Dylan Wood (5’11”, 155 lbs / 180 cm, 70 kg): My first few days spent on this ski consisted of skiing early season groomers that ranged from icy to pushed-around piles of sugary, man-made snow. I was immediately surprised by the carving performance of the ski. While it’s obviously not some skinny, ultra-precise carver, it carved much better than I expected.

The Hotshot held an edge nicely on anything except for large, scraped-off, icy patches of snow. And when it was necessary to shut it down (possibly to avoid dismembering a child on the white ribbon of death), I could predictably and easily get the ski to feather and release from a carve.

While I don’t expect anyone to buy this ski solely for its carving performance, I think those interested in a fairly rockered, playful ski like the Hotshot will be happy about how it carves back to the lift.

Luke Koppa (5’8”, 155 lbs / 173 cm, 70 kg): Yep, agreed on all fronts. The Hotshot carves far better than I expected.

Blister reviews the J Skis Hotshot
Luke Koppa on the J Skis Hotshot, Mt. Crested Butte, Colorado.

In the first couple weeks of the season, I got antsy and mounted up the Hotshot, despite the fact that man-made groomers were all that was available at the time. But I was just too eager to try it, and as soon as I headed downhill, I quickly became confident laying over this ski on firm, smooth snow.

The Hotshot requires just a bit of pressure on the front of the ski to get it to start carving across the fall line, and its edge hold is deceptively good. It’s not a wide ski that makes me want to really push my limits and attempt to drag my hips on piste (few are, but the Volkl Katana 108 comes to mind). But the Hotshot is not only predictable on piste, it’s also pretty dang fun. It’s comfortable making large turns at moderate edge angles, or pretty tight ones when you really lean into it.

Moguls, Trees, & Tight Terrain

Dylan Wood: The Hotshot immediately felt intuitive to me in soft moguls. Despite how heavy the ski is, it felt maneuverable and required little effort to turn through big, tight moguls and it was easy to prevent the ski from running down the fall line and picking up more speed than I wanted. That being said, the 183 cm Hotshot still weighs about 2300 g per ski and certainly isn’t the quickest or most maneuverable ski I’ve ever been on. Lighter skis like the 4FRNT Devastator definitely feel more nimble in tight spots.

While it’s not a really light ski that you can easily flick around from your ankles, the Hotshot’s weight makes it stand out from lighter options when I ski faster and / or the snow is firmer. The Hotshot did not feel overwhelmed or twitchy as I picked up more speed, making bigger turns and gapping between moguls or boosting off mid-run cat tracks. Despite this, the Hotshot still provided a fairly forgiving ride when things got a little out of hand. If I got a little too backseat in moguls, the tails of the ski didn’t punish me as much as the tails of a stiffer, more directional ski might.

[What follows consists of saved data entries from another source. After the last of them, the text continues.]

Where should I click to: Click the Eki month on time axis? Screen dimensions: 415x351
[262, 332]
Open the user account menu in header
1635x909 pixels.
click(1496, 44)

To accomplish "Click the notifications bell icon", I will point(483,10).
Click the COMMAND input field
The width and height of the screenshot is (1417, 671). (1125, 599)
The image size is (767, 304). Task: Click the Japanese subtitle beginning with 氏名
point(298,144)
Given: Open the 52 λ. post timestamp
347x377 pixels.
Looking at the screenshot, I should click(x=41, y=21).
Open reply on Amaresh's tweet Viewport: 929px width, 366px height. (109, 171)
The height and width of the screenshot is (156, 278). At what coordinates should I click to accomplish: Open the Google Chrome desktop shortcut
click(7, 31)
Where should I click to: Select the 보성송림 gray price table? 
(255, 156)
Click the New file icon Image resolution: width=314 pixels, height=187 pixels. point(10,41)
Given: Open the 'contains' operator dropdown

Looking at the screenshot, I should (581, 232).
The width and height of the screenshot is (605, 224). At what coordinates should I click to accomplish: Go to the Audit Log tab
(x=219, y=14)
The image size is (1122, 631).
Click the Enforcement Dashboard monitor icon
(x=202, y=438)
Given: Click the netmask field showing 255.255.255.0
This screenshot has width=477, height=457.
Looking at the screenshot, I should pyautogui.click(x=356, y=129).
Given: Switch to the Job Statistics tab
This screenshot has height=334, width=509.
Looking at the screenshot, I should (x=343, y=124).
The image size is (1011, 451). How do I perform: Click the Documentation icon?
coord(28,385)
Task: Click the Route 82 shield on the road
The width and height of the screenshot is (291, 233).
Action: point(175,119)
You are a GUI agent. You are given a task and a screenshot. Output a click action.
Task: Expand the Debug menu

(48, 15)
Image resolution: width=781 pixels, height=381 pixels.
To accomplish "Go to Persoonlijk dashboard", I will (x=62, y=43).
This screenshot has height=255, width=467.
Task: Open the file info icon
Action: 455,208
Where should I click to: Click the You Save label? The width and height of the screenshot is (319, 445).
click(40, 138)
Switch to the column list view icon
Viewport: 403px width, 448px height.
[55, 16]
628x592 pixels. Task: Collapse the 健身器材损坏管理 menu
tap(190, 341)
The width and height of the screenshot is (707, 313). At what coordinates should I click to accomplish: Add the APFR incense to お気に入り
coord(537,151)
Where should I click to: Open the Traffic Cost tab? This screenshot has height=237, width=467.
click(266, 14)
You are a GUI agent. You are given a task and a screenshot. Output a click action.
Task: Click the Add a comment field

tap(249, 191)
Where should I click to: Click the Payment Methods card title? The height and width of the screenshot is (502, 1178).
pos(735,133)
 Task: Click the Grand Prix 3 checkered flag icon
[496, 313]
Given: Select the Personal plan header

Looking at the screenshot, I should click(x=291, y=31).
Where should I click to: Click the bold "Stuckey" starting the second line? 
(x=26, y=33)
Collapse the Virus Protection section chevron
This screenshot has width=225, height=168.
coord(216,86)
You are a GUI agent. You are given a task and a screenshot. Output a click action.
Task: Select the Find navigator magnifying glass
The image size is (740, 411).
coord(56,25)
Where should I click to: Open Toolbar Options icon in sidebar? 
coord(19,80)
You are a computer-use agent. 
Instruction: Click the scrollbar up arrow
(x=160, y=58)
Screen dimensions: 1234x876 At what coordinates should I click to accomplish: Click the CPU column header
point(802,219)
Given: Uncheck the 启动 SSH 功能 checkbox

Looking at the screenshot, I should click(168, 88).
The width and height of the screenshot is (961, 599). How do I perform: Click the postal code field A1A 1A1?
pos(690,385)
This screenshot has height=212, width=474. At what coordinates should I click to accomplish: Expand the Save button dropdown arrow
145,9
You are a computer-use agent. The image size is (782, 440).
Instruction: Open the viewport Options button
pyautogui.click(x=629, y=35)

Blister reviews the J Skis Hotshot
Dylan Wood on the J Skis Hotshot, Mt. Crested Butte, Colorado.

In trees, the Hotshot displayed similar characteristics as in moguls, and particularly in more open trees, I liked it even more. I was able to open it up when I wanted to, letting the Hotshot run down the fall line and pick up speed, knowing that the ski would remain impressively composed. And yet, when the trees tightened up out of nowhere and it came time to shut it down, it was easy to throw the Hotshot sideways and shed my speed. Even when skiing tight trees with sloppy technique, its forgiving tails allowed for less than perfect technique when shedding speed.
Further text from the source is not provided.